May 29, 2008

Rambo (2008): B+

If we critics fall victim to any one pitfall, it's that simplest of traps: judging a book by its cover. I first saw the career-defining First Blood earlier this year and was taken aback by its decidedly non-shoot 'em up story and execution, in much the same way that my then 9-year-old mind was completely blown away on first encounter with The Terminator, another classic film whose unique moral qualities and humane inquiries are routinely usurped by its popularity within - and subsequently caricatured pigeonholing by - pop movie culture. Of course, it's easy to become cynical without being deliberately so, and though I've yet to see either Rambo: First Blood Part II or Rambo III (is this the most inconsistently titled movie series of all time or what?), I wasn't exactly holding high expectations for the fourth entry, titled simply Rambo. Of course, the whole concept of expectations is something I'd like to banish from criticism, but to seriously attempt such would be to imitate Don Quixote raging against the windmills.

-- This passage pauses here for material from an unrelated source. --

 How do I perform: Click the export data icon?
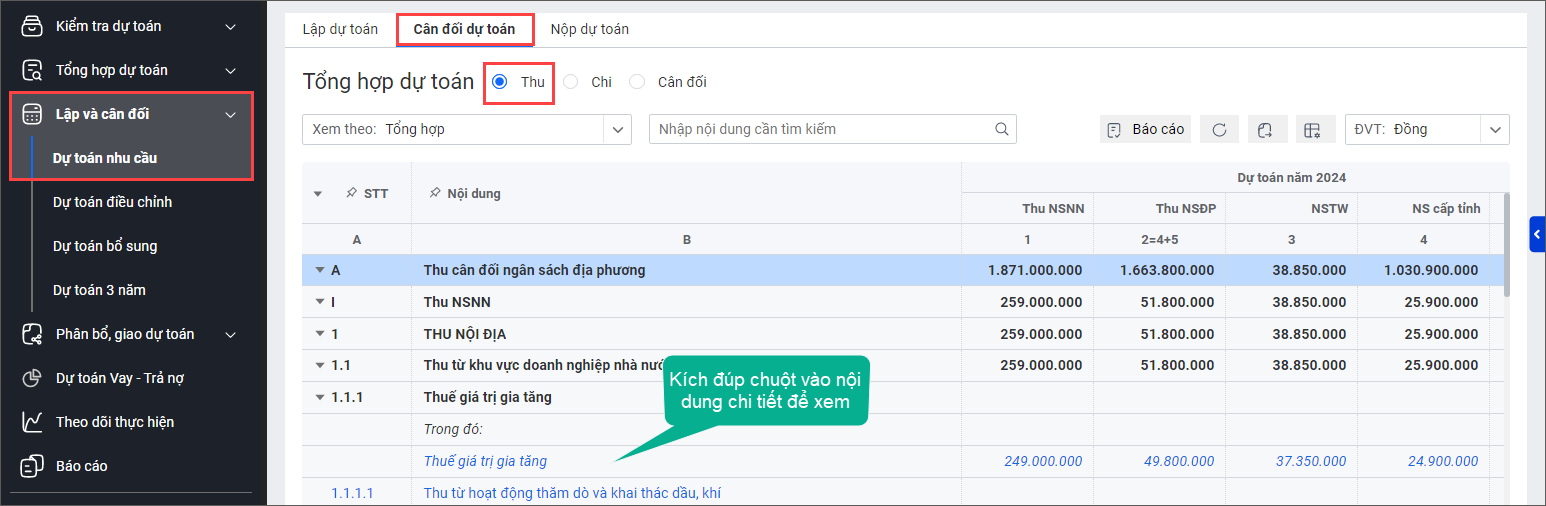click(x=1265, y=129)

Consider, then, this newest entry in the Rambo franchise, also the latest in mainstream cinema's implicit responses to our current political moment; nearly all films reflect their times, though these troublesome ones seemingly encourage our artists to do so more explicitly. Stallone uses his iconic character here to explore the necessary evils of violence through a brutal pop lens, recalling his own role in fashioning 80's cinematic actioners and how those films have influenced not only subsequent works of the genre, but an entire generation of moviegoers weaned on them. Approaching his subject matter with a matter-of-fact, workman-like artistry, Stallone's Rambo purports nothing more than it shows, sweaty and bloody and matter-of-fact in both its ideas and attitudes. The rejected American soldier now resides in the jungles of Burma, where genocide is an everyday reality as entire villages of underdeveloped farmers are subjected to the vicious whims of a greedy military colonel. Audiences may snicker at Stallone's age but such befits the bone-wearing wisdom of his character's place in life, having long fought for justice with little to nothing in the way of long-lasting success. Worldly systems too great and vast to permanently disrupt are in place that only perpetuate violence against the innocent, and when a band of Christian missionaries looks to him for help in aiding the oppressed, he tells them matter of factly: "Live your life, cause you've got a good one." Rambo doesn't quite say that it's impossible to fix the world, but it knows in its bones that it takes more than a few rebels working together to do the trick.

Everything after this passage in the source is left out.